Can you print the listing below, word for word, starting at its first line and ending at the line that contains "click(x=63, y=35)", and leave out the pictures?
★ ★ ★ ★ ★ ★ ★
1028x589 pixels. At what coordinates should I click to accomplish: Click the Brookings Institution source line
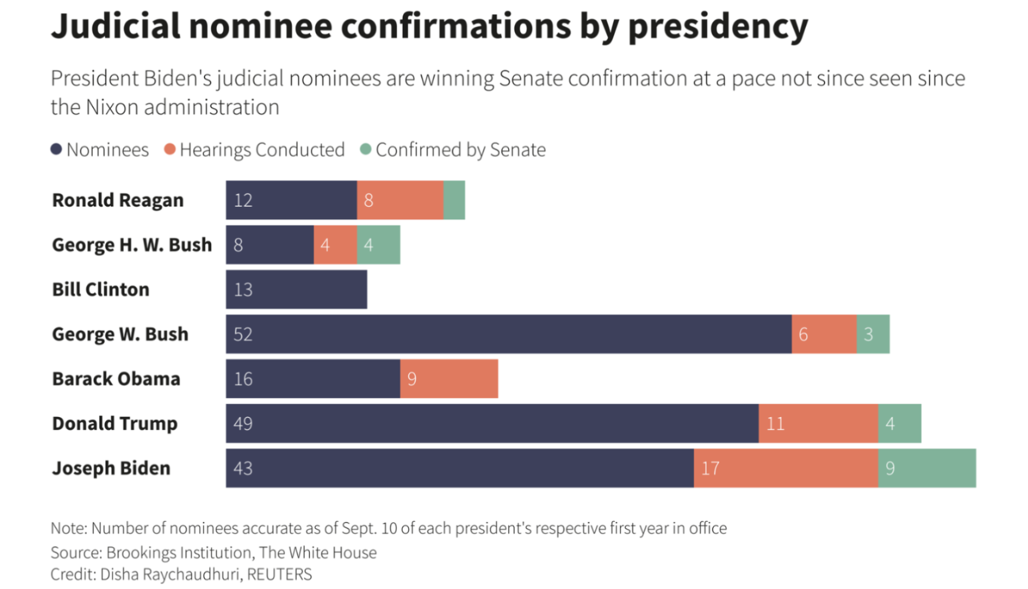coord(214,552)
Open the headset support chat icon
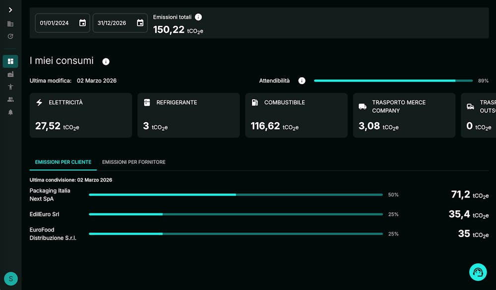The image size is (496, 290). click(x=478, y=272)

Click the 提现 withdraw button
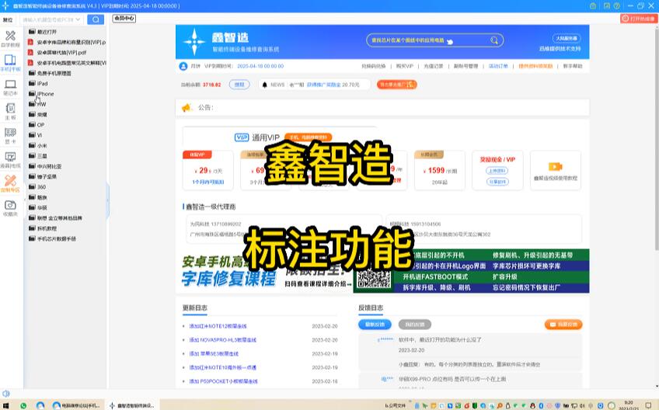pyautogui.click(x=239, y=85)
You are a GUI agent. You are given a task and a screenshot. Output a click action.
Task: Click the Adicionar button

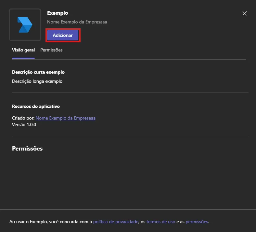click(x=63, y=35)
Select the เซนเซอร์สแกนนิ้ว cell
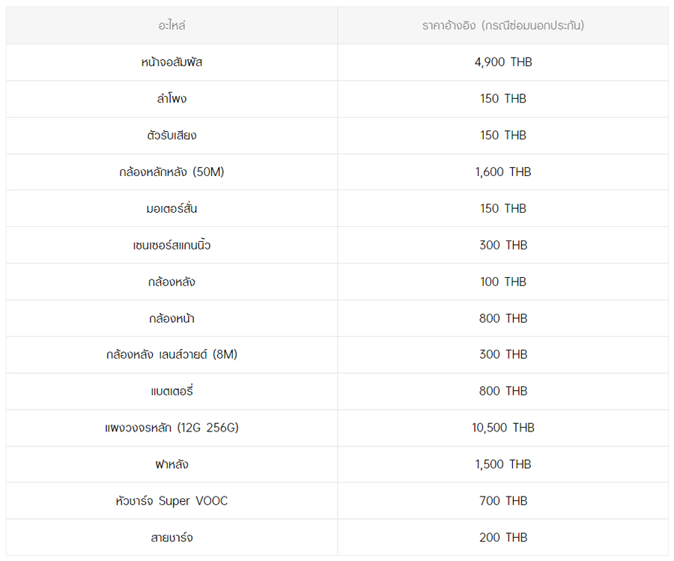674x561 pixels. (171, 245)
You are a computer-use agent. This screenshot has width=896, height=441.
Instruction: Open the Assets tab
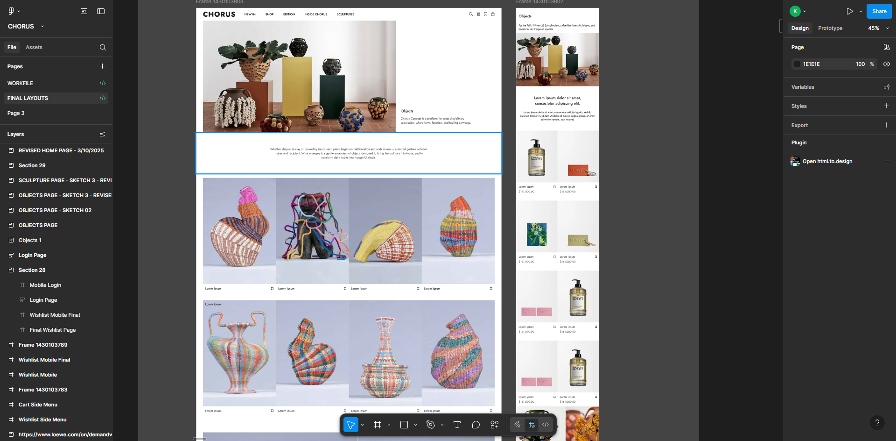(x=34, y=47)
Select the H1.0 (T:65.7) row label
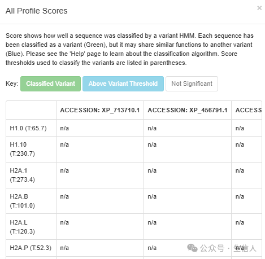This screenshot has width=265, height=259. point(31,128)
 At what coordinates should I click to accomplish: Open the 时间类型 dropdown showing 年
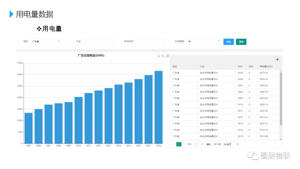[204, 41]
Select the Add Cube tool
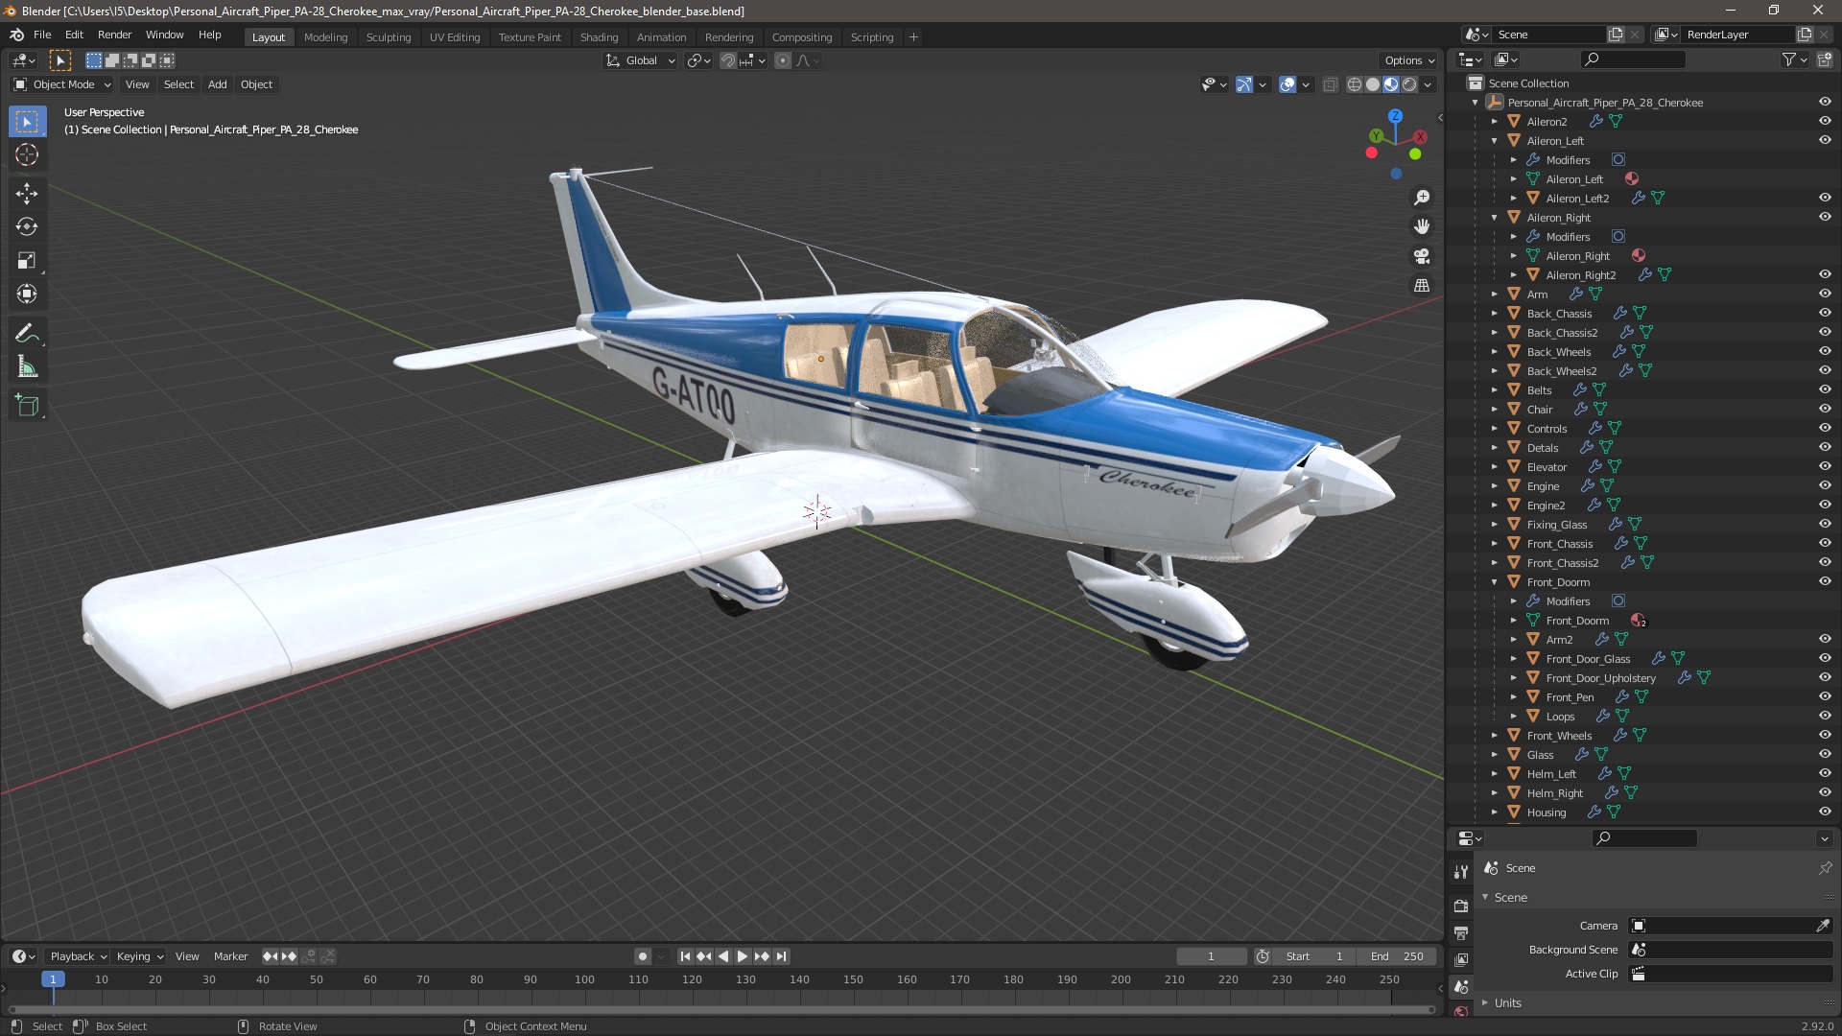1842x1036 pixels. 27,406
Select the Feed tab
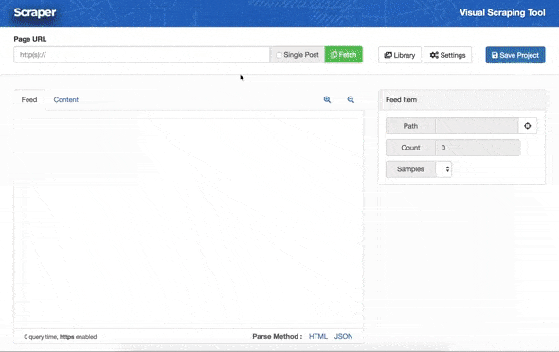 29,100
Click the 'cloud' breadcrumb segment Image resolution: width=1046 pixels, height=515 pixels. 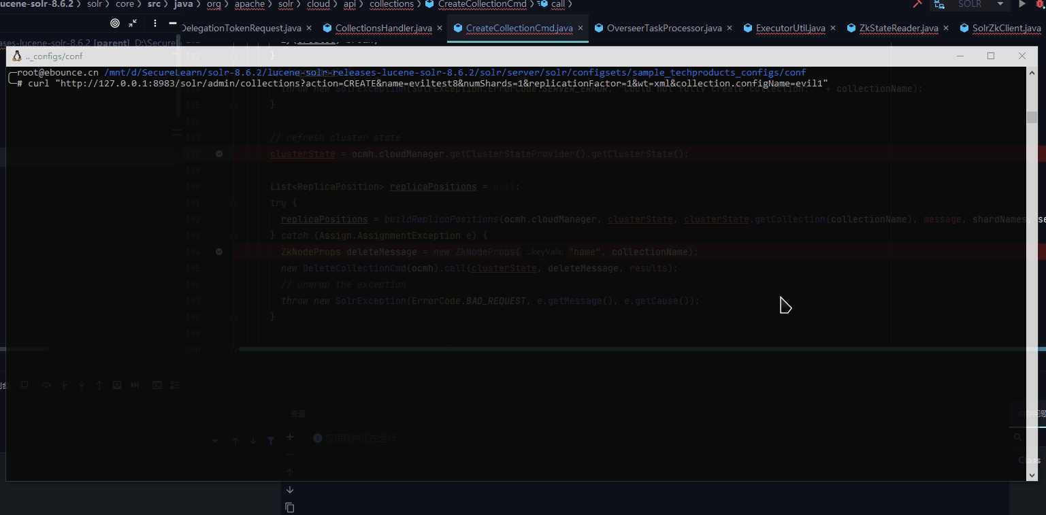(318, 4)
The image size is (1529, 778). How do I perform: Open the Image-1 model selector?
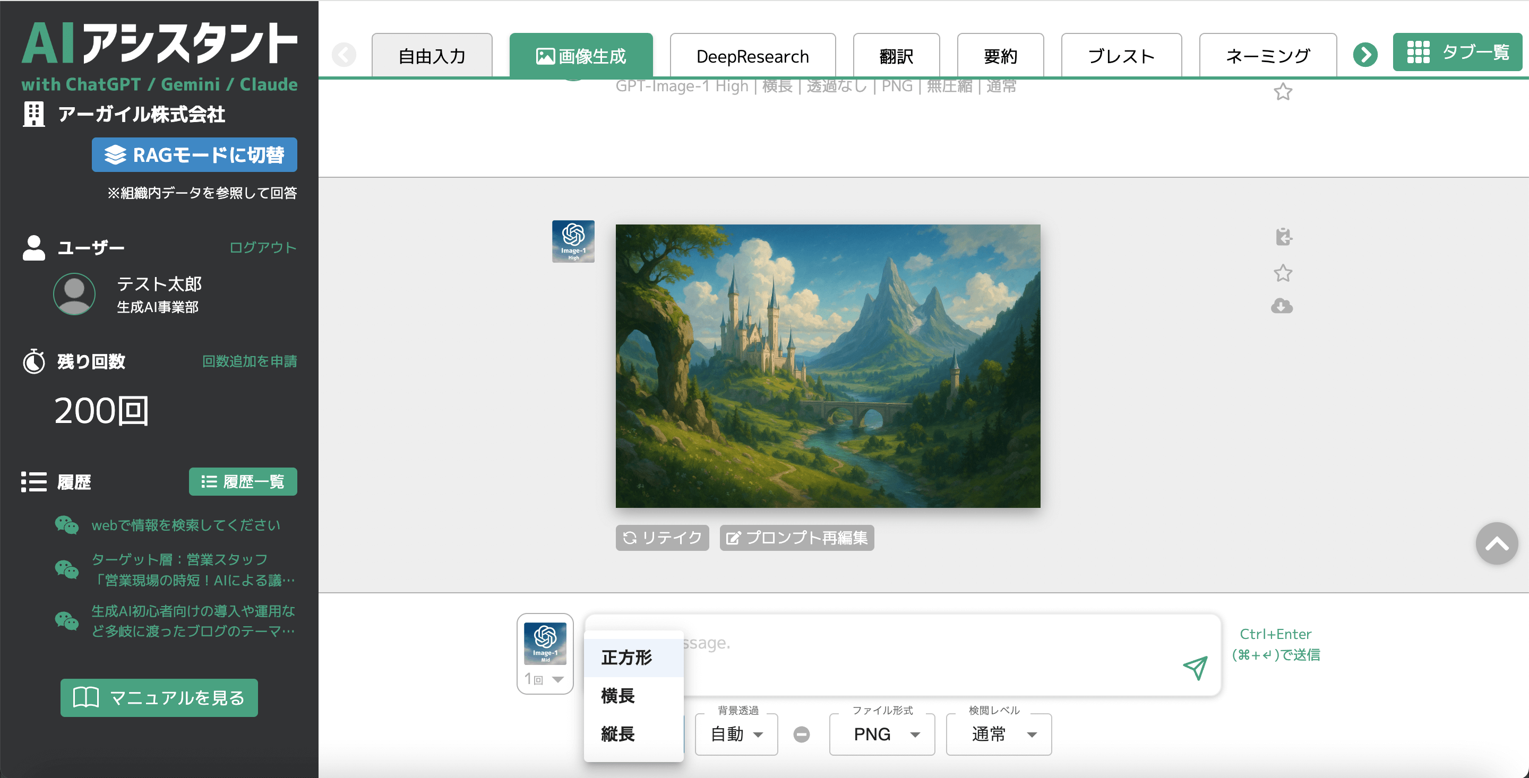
★ ★ ★ ★ ★ ★ ★
Completed task -
1028x589 pixels. At what coordinates should I click to accomplish: Click the Brookings Institution source line
coord(214,552)
Open the headset support chat icon
The image size is (496, 290). click(x=478, y=272)

Click the 提现 withdraw button
pyautogui.click(x=239, y=85)
You are a GUI agent. You are given a task and a screenshot. Output a click action.
Task: Click the Adicionar button

click(x=63, y=35)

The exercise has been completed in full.